Do you know how in some movies, characters have "flashbacks" -- scenes that are stylized to indicate a character is mentally recalling a person or event that occurred in their past? It may be something like their fifth birthday party where everyone is smiling and wearing pointed hats, hovering around a cake on a picnic table as they got ready to blow out the candles. The colors are desaturated, the voices are muted in an eerie way and everything fades out slowly before the viewers are brought back to the present tense of the movie...
Well I've had a few of those over the past couple of days. The first one started when I went over to my mom's to have dinner during the week, as I usually tend to do. When I got there, I immediately noticed a scratch-off lottery ticket sitting on the washer in the laundry room. My heart sank; I knew it had come from my grandma's house.
Gloria Leone was an avid Ohio Lottery player. She'd spend thousands a year buying scratch-off tickets and watching the numbers live every night before Wheel of Fortune to see if her numbers had won her millions. If she spent say, $2,000 a year and only won $1,000, she'd only be excited for winning the thousand and would have completely forgotten she had spent the two-thousand in the first place to win it. Her and my grandpa would buy those scratch-off tickets like there was no tomorrow. Sometimes, if I was lucky, I'd even get to scratch off a few. She'd always tell me that if my ticket won, she'd go "halfers" with me. (If it would win though, she'd let me cash it in and keep all of it, though.)
So I asked my mom where that ticket had come from, and she said she had found it that day hidden somewhere in my grandma's laundry room. Glo would always write the amount the ticket was worth on the back of the winners, and she would hoard them in her cupboards (often unknown to my grandpa) and take them all in and cash them at once. So I flipped that ticket over and on the back was "1,000" written in her handwriting.
At that moment, I closed my eyes and pictured her, scratching that ticket off on the kitchen table... The scratching of the tickets was always a big ordeal. First, she'd get out a paper towel and lay it out so the scratchings wouldn't get all over her plastic tablecloth protector. Then she'd grab her special "scratching knife" and sit down, wasting no time getting started with the process. I could see her so clearly, scratching one winning number off, then another and another, getting more excited as she revealed each one. When she'd finish, she'd stare at it a while and count and re-count to make sure she had the right amount. Then, with one of her black calligraphy pens, she'd write the amount on the back so she wouldn't forget.

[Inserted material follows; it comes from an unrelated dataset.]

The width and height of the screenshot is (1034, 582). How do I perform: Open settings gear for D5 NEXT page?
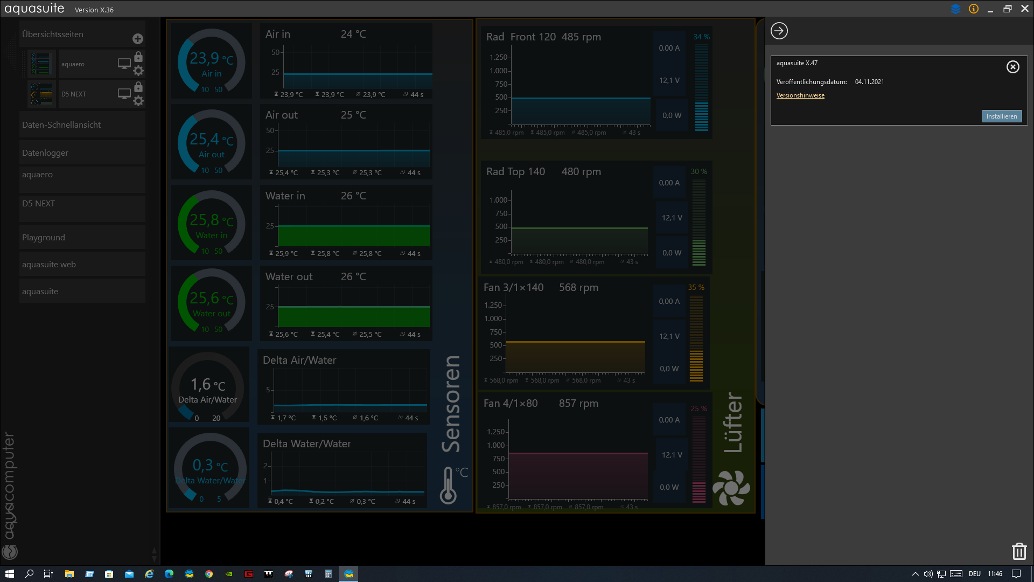(138, 101)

Well this particular ticket she did forget about, hiding in the laundry room perhaps so her husband wouldn't see it and want her to share it with him. The ticket was too old and couldn't be cashed now, but I held onto it because I knew that at one point, it had been in her hands.
That mental image was the first of a number I've had recently, each one being clearer than the last. I don't know why I thought it was a good idea, but yesterday I drove back into the neighborhood where they had lived for about 10 years. As I made the turn onto the road, the memories came flooding in.
I had remembered rollerblading down that street, all decked out in a helmet, elbow and knee pads. My grandma would help me strap everything on and send me on my way, usually waiting outside until I'd come back. I drove past the mail room, where she'd always stop on her way home and have me jump out to get her mail; past the pool where she used to take me swimming in the summer; past the dock and pond where my grandpa took me fishing for the first time. I sat in front of their old condominium for a while, the exterior so familiar after having pulled in that driveway so many times... The front upstairs window of the bedroom I'd sleep in when I spend the night... The kitchen window she'd pull a chair up to so our dog could look out of it... The lamppost out front where she had me stand so many times to take my picture.
I thought of all the Thanksgivings we had in that kitchen; or coming over for dinner to the smell of her spaghetti sauce cooking on the stove in her big silver pot. So many Christmases we'd bring our gifts over and open them all together under her huge tree, each of us spotting the white envelopes on top of our piles of gifts, already deciding what the twenty-dollar bills inside would get spent on. I could barely stand to see her house, hoping she'd come walking out the front door to greet me like she used to. But now, it's different, colder.
I try to be strong, but some days are just more difficult than others. Some days I miss her so badly, so desperately that it's a foreign feeling to me that I can't just drive over to visit her. I see her smile so vividly in my mind, her blonde hair, the way she smelled when I'd put my arms around her. Yet sometimes she feels so close that I trust she's near me to help me along.
When you lose someone you love, they can only exist in your heart, and in your memories of them. I miss my grandma about as much as I thought I would, and it's a staggering amount. When my heart feels empty on days like today, I try to fill it with thoughts of all the years I had with her, knowing that in the years I'll have without her, I'll never let her disappear from my mind.